Records for locating described items

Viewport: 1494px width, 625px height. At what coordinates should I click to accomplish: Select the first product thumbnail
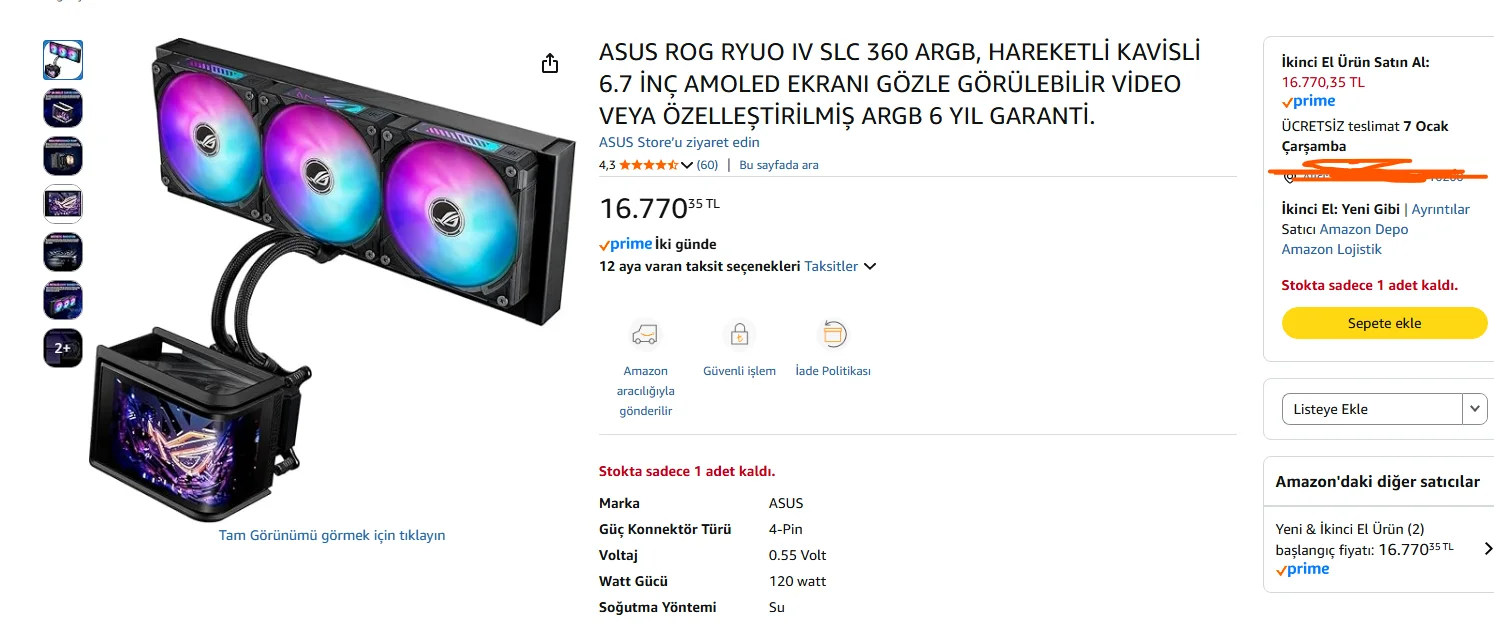[x=63, y=60]
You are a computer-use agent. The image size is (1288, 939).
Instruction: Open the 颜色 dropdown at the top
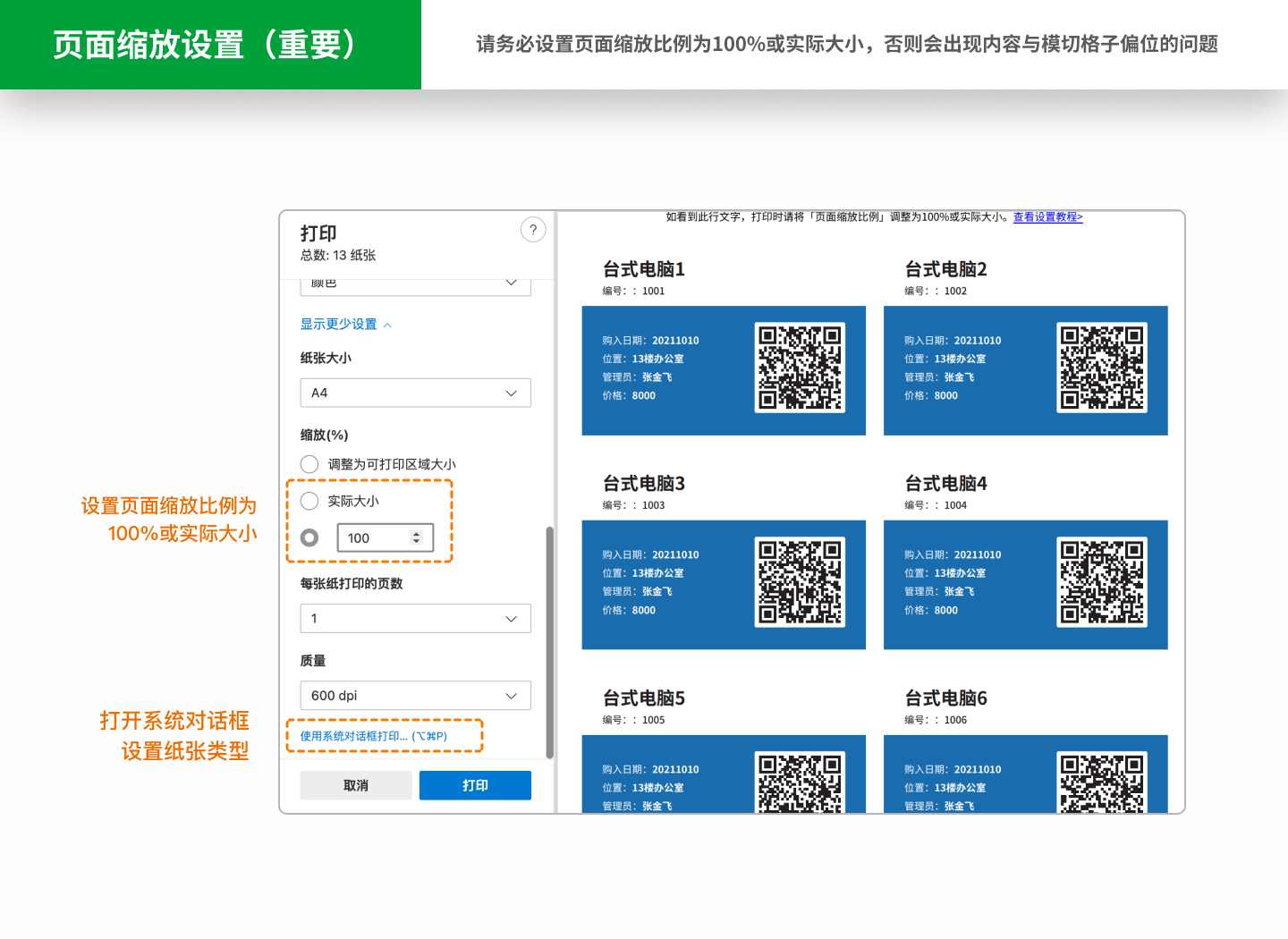coord(415,283)
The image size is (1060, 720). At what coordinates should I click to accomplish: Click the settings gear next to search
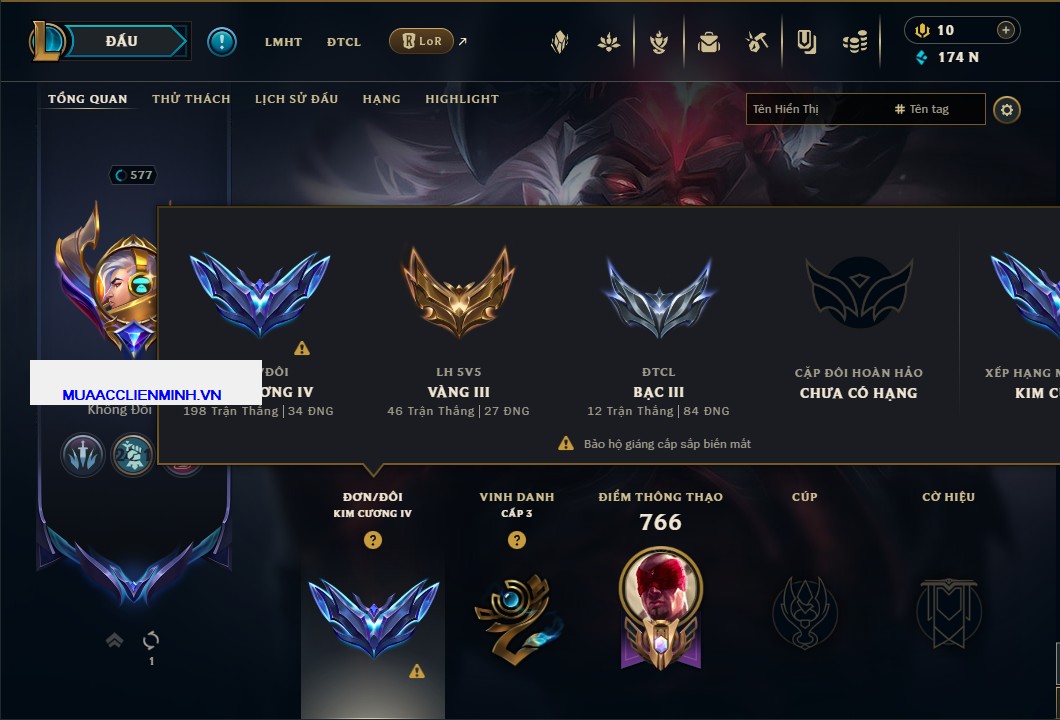pos(1007,110)
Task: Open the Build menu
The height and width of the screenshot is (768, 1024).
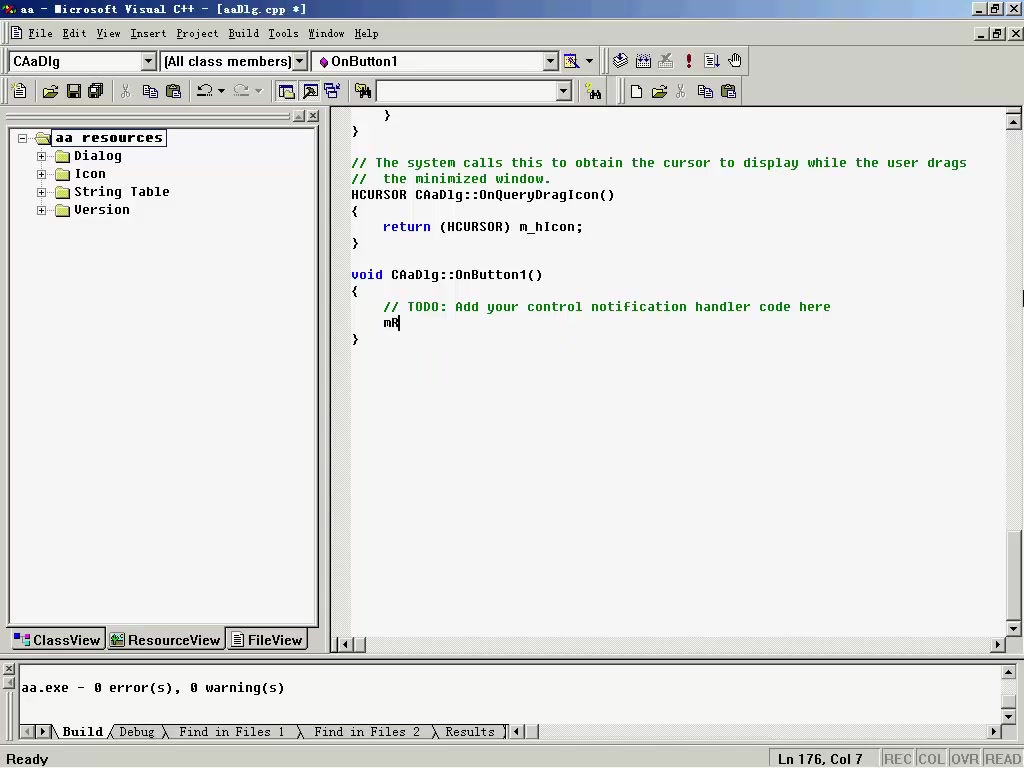Action: coord(243,33)
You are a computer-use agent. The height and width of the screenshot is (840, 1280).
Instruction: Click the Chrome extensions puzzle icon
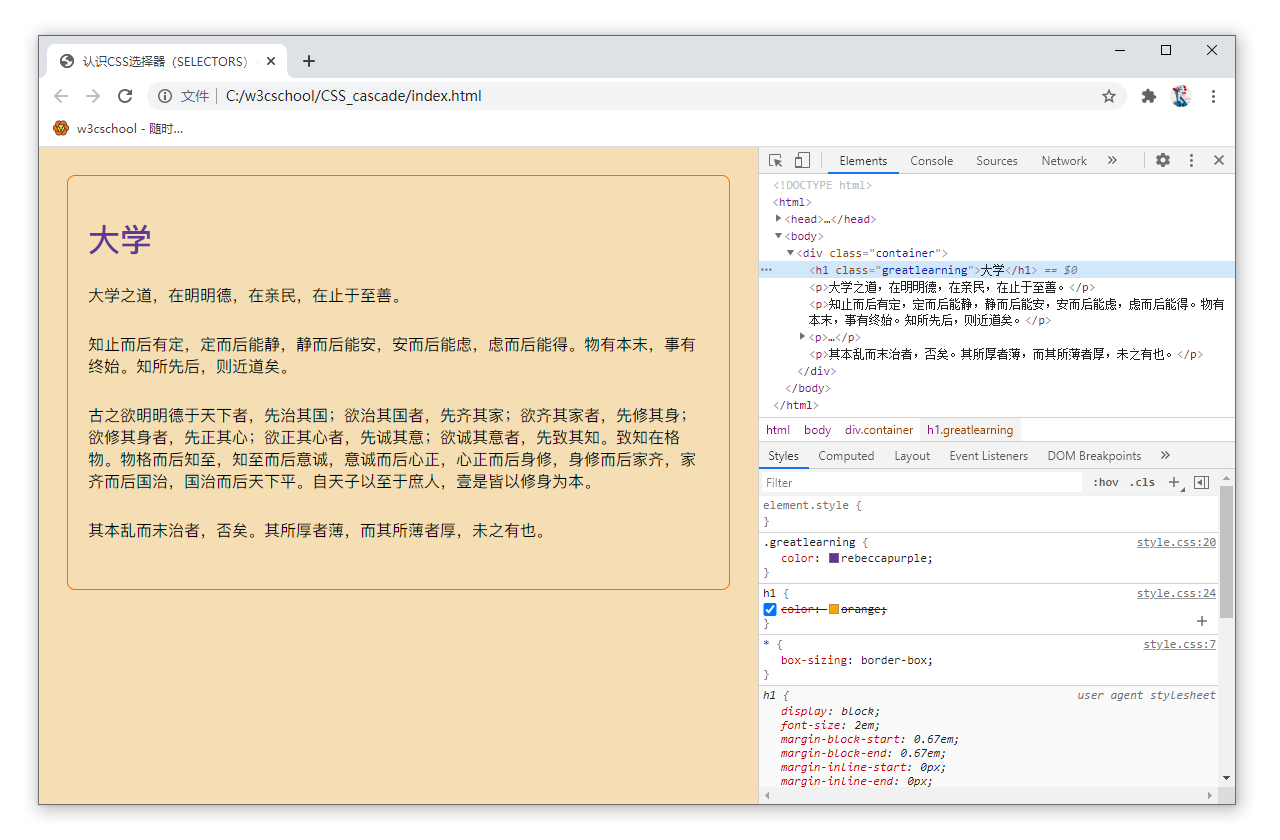(x=1149, y=96)
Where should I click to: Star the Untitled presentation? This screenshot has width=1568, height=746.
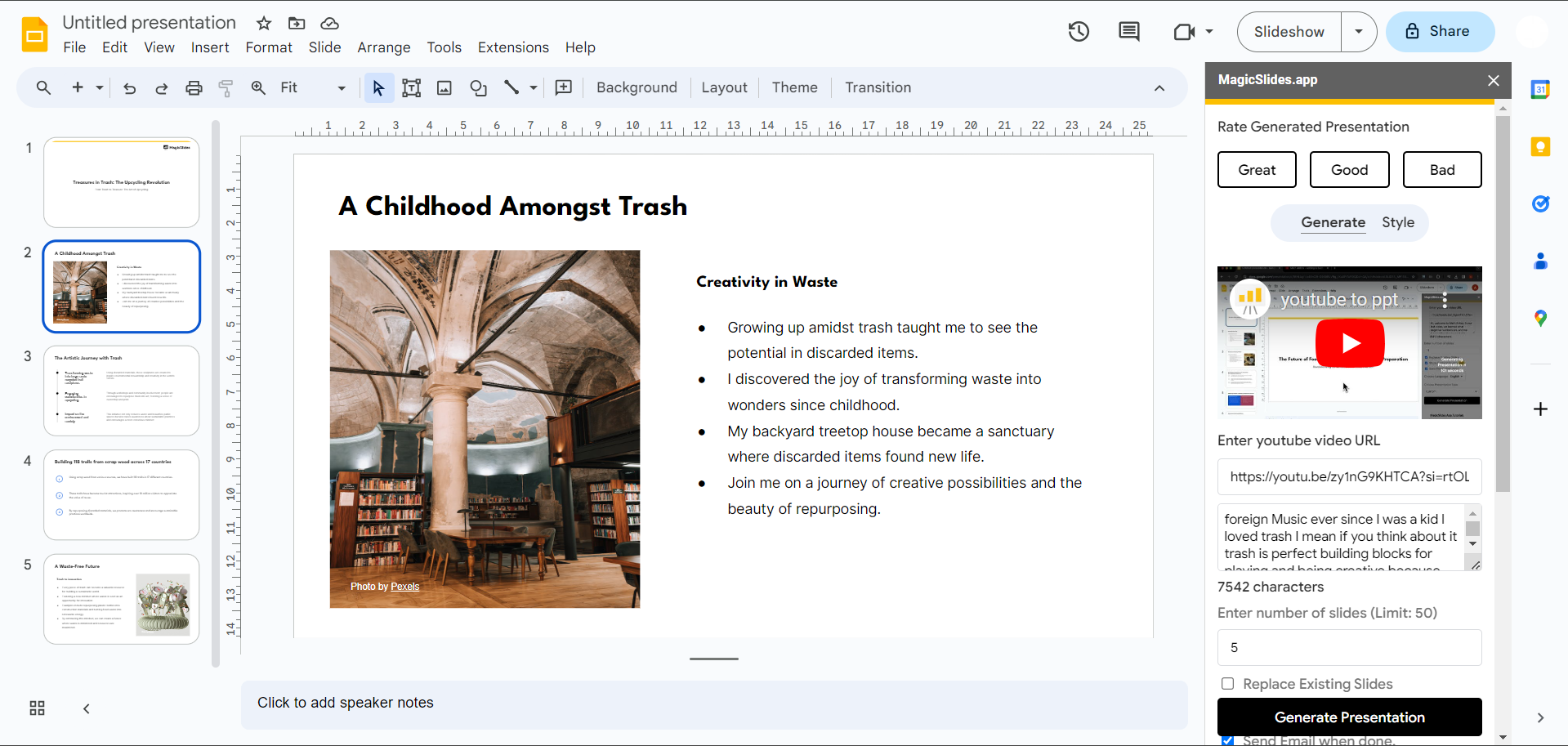click(x=263, y=23)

WHAT THE TASK ASKS: Rewrite the material from its start through the line containing "(x=1149, y=96)", swapping "screenshot" for "screen capture" and keeping everything else the same. Leave the pictures out.

SOLUTION TO THIS TASK:
Viewport: 1494px width, 625px height. At what coordinates should I click to accomplish: Select the first product thumbnail
[x=63, y=60]
You are a computer-use agent. The image size is (1288, 939).
Instruction: Open the 颜色 dropdown at the top
coord(415,283)
The image size is (1060, 720). At what coordinates should I click to accomplish: Click the settings gear next to search
pos(1007,110)
Task: Open the Build menu
The height and width of the screen capture is (768, 1024).
Action: coord(243,33)
You are a computer-use agent. The height and width of the screen capture is (840, 1280).
Instruction: Click the Chrome extensions puzzle icon
(x=1149, y=96)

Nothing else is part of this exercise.